Não há forma de o dossiê sobre o assalto ao paiol de Tancos conhecer a luz do dia. O ministro da Defesa, José Azeredo Lopes, tinha prometido entregar ao Parlamento toda a documentação útil até ao final de fevereiro. Sete dias depois, não há sinais do dossiê e o Ministério da Defesa assume que o relatório ainda está em “preparação”.

A informação é avançada pelo jornal Público, que recupera os compromissos assumidos por Azeredo Lopes e os sucessivos avisos de Marcelo Rebelo de Sousa sobre a necessidade de que todas as circunstâncias do assalto a Tancos fossem apuradas até às últimas consequências. Ao mesmo jornal, fonte oficial do Ministério da Defesa reconhece, no entanto, que o “dossiê documental encontra-se em preparação” e não se compromete com qualquer data de entrega aos deputados.

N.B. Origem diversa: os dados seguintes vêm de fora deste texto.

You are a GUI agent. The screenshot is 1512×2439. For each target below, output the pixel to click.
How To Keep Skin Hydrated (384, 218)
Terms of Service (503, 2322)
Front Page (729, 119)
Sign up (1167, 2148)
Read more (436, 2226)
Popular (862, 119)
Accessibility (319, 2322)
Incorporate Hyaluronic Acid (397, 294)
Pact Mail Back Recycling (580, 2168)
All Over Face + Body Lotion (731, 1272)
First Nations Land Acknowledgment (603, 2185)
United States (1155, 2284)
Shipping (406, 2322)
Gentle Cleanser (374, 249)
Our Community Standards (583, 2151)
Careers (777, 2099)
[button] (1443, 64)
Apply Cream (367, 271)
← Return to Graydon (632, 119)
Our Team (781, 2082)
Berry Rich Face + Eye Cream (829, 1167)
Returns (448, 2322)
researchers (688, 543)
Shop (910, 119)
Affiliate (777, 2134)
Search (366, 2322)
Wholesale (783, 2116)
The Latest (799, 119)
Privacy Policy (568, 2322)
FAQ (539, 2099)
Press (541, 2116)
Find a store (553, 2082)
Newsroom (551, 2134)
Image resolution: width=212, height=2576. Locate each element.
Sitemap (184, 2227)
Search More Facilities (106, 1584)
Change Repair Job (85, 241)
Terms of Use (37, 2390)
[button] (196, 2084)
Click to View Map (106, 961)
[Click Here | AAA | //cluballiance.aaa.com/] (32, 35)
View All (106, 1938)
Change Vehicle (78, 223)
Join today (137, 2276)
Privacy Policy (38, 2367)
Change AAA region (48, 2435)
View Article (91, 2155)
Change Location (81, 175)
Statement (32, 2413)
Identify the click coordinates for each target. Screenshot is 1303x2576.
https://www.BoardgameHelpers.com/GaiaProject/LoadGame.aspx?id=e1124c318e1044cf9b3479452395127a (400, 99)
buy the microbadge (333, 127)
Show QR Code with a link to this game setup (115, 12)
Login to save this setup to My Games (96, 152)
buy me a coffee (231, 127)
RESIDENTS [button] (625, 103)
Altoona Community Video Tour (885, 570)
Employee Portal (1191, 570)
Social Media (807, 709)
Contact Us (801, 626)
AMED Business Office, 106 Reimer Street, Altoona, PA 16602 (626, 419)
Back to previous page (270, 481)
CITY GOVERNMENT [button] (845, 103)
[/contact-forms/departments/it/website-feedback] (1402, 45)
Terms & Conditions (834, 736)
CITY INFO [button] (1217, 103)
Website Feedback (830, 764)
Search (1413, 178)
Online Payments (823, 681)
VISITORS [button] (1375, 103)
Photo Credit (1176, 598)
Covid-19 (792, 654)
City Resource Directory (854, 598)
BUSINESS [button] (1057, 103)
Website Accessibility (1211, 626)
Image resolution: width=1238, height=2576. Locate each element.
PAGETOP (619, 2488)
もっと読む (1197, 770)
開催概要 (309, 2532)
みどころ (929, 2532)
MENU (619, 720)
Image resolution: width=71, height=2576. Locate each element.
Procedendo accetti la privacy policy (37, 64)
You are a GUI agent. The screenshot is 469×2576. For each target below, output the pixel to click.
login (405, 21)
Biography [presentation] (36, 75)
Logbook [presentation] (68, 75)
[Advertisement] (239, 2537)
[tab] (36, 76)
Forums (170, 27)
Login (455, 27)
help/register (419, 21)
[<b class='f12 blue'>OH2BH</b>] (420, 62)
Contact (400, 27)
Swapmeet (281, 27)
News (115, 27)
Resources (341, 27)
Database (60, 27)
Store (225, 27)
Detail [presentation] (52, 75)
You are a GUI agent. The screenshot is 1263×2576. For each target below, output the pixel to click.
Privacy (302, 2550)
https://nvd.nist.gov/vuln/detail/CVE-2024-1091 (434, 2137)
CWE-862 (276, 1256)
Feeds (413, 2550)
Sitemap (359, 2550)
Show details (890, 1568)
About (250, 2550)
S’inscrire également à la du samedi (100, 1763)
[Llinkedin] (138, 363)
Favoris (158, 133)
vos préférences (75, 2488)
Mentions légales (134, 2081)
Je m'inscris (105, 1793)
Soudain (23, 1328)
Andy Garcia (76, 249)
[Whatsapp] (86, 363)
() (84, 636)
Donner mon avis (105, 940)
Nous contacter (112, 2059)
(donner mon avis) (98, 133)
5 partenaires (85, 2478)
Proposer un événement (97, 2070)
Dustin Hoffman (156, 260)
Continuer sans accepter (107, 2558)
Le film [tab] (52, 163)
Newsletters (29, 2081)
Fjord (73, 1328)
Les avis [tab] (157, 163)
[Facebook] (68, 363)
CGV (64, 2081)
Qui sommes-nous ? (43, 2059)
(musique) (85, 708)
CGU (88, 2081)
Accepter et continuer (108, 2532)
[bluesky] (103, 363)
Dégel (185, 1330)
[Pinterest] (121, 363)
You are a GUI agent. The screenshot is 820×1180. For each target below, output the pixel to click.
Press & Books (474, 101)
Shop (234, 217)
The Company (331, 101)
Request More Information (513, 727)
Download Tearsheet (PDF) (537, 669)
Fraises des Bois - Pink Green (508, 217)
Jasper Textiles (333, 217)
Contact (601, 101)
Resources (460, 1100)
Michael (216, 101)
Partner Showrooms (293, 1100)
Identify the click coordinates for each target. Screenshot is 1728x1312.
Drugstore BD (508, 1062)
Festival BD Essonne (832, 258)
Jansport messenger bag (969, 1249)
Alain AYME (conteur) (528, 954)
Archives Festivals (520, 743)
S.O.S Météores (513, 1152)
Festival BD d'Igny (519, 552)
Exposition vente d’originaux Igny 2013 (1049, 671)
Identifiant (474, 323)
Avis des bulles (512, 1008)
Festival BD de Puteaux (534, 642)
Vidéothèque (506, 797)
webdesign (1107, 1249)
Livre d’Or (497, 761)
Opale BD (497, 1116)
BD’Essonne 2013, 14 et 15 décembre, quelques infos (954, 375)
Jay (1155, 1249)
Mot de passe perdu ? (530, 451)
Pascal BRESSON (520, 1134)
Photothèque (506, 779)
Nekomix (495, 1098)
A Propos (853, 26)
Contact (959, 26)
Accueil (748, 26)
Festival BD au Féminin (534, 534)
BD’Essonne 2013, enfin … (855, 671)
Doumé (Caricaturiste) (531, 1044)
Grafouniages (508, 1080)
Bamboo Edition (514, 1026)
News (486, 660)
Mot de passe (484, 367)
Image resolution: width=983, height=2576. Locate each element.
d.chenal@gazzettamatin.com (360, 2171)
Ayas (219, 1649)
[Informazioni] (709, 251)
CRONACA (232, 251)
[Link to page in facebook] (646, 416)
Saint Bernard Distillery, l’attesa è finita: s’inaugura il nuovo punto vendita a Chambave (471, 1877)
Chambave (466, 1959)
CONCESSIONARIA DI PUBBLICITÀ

Na documentação que o ministro deverá fazer chegar ao Parlamento estão elencadas todas as medidas estruturais que foram tomadas na sequência do assalto a Tancos, informações desclassificadas, mas também matéria sensível. Tal como explicara Azeredo Lopes, a 8 de fevereiro, em entrevista ao Diário de Notícias. “Falta aquilo a que me comprometi: um dossier em que, de forma sistemática, se descreva o que já se sabe quanto ao que aconteceu. Repito, sem nunca interferir na investigação criminal quanto à autoria, cumplicidade e comparticipação, sabendo que esse elemento é absolutamente decisivo para conseguir compreender o que aconteceu”, garantiu o ministro.

Quem não diminui a pressão é Marcelo Rebelo de Sousa. A 1 de março, um dia depois de Azeredo Lopes ter falhado o prazo de entrega da documentação ao Parlamento, o Presidente da República aproveitou a tomada de posse do novo chefe do Estado-Maior General das Forças Armadas (CEMGFA) para desafiar os responsáveis pela investigação (tutela incluída) a não desistirem de ir “mais longe e fundo” no apuramento das responsabilidades. Isto depois de Marcelo ter revelado que o “apuramento interno” de alguns “casos” que envolveram as Forças Armadas permitiu “identificar omissões, insuficiências ou erros estruturais” e definir novos procedimentos.

Tancos. Marcelo quer que investigação “vá mais longe e fundo”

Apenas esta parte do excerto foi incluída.